OOPS: Lesley Stahl Says Fox News Didn't Exist for Clinton Impeachment

January 22nd, 2020 3:51 PM

In a "pre-game" segment before Wednesday's Senate trial proceedings on CBSN, 60 Minutes correspondent discussed differences between today's impeachment effort and the 1999 Clinton impeachment. She asserted -- wrongly -- that there was no Fox News in 1999, but it launched in October 1996.

REENA NINAN: When you look at president Clinton's time and the impeachment trial then and you compare it to the climate right now both for journalism, for media and for politics on Capitol Hill, what do you extract when you compare 21 years ago to what is going on today?

LESLEY STAHL:  Well, you bring up the media. Of course there was no Twitter. Presidents wouldn't be able to comment while other witnesses were testifying and being cross-examined. There was no Fox News. I dont know? I don't think so.

NINAN: No. [Double oops: Ninan was a Fox News Middle East correspondent.]

STAHL: So there was not this complete partisanship.

Baloney. Quick example: In our book Whitewash, we recall Lesley Stahl gushing over Hillary Clinton on a December 28, 1998 CBS special The Ladies' Home Journal Most Fascinating Women of 1998. Stahl praised Hillary standing by her sexually abusive man: "Why were we so riveted by her performance?...she became more human, more vulnerable. There's also something appealing about her loyalty, her standing by her man, and the dignity with which she has comported herself. We are all grateful for grace in the midst of disgrace."

MRC's Rich Noyes reminds me she offered this Hillary praise in 2000 in the Philadelphia Inquirer: "I'm endlessly fascinated by her....She's so smart. Virtually every time I've seen her perform, she has knocked my socks off." 

This from the lady who also proclaimed in 2000, "I had my opinions surgically removed when I became a network correspondent."

Stahl also told Ninan CBS was "completely impartial" and nonpartisan in Watergate! 

Going back to Nixon's time, we were operating, television journalists were operating under something called the Fairness Doctrine. And we were compelled to be completely impartial and completely nonpartisan. And when you turn on cable today, there is no problem with people stating their position politically, and commentingon the witnesses in terms of their own political bias. That’s very new!

This is a baloney factory. Here's Stahl in her 1999 memoir Reporting Live (shades of Sonia Sotomayor with the cake): 

IN MARCH I organized a birthday party for Judge [John] Sirica. We got a cake and candles, lured him into the pressroom, and together -- print reporters, newscasters, cameramen, radio techs, other judges, prosecutors, and courthouse secretaries -- we all yelled "Surprise!" He loved it.

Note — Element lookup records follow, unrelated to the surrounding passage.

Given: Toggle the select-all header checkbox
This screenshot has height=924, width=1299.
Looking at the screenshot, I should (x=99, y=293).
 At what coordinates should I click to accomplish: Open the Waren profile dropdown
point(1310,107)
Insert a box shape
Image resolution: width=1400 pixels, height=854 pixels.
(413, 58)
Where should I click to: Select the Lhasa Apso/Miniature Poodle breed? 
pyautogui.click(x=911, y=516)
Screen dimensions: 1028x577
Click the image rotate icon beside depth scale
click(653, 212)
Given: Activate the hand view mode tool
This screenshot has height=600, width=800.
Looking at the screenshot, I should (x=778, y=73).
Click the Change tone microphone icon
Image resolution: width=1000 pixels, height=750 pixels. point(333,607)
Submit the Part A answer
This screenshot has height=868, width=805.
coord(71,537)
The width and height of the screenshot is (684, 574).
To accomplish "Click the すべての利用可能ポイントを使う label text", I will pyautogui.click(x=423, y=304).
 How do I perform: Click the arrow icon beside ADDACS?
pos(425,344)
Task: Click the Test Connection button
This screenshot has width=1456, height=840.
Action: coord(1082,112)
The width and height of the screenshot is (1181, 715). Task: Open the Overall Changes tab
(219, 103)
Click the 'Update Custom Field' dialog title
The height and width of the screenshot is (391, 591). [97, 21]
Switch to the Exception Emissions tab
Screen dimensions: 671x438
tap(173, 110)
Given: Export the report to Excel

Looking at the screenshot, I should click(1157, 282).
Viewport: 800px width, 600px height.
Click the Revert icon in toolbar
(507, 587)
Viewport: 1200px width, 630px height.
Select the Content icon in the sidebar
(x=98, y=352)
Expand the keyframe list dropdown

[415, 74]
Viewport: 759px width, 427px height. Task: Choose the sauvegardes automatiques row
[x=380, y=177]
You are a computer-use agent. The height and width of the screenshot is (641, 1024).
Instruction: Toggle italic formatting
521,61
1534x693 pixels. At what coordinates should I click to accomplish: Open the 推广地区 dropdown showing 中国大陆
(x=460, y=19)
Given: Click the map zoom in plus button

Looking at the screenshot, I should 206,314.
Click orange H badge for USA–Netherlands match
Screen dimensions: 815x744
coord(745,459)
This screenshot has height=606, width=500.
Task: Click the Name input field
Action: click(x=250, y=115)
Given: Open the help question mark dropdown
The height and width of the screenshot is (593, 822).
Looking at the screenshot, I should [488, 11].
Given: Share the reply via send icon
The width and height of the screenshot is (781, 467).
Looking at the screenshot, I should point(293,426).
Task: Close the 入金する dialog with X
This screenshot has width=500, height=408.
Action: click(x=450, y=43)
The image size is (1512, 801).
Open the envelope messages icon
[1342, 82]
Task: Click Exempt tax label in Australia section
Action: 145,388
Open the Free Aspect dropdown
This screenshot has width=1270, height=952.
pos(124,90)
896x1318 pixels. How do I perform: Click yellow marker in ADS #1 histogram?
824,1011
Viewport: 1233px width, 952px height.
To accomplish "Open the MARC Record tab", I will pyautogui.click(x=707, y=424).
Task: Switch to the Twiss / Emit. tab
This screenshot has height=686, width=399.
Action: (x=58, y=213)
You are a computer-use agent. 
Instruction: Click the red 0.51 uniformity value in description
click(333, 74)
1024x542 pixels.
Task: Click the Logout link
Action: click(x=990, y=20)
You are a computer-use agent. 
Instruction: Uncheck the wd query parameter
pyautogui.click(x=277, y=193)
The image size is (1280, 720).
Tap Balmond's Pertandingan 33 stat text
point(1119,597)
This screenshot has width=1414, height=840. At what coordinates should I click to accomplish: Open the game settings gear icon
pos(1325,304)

It seemed that it was Sirica and the courts, [Sam] Ervin and the Congress, and the press on one side, Nixon on the other. But the president kept singling out the media. We were portrayed as working in cahoots with the liberal Democrats, out to get him for political reasons, which was nonsense. Reporters are equal opportunity stalkers when an open wound is exposed.

Tell it to Hillary Clinton and her "grace in the midst of disgrace."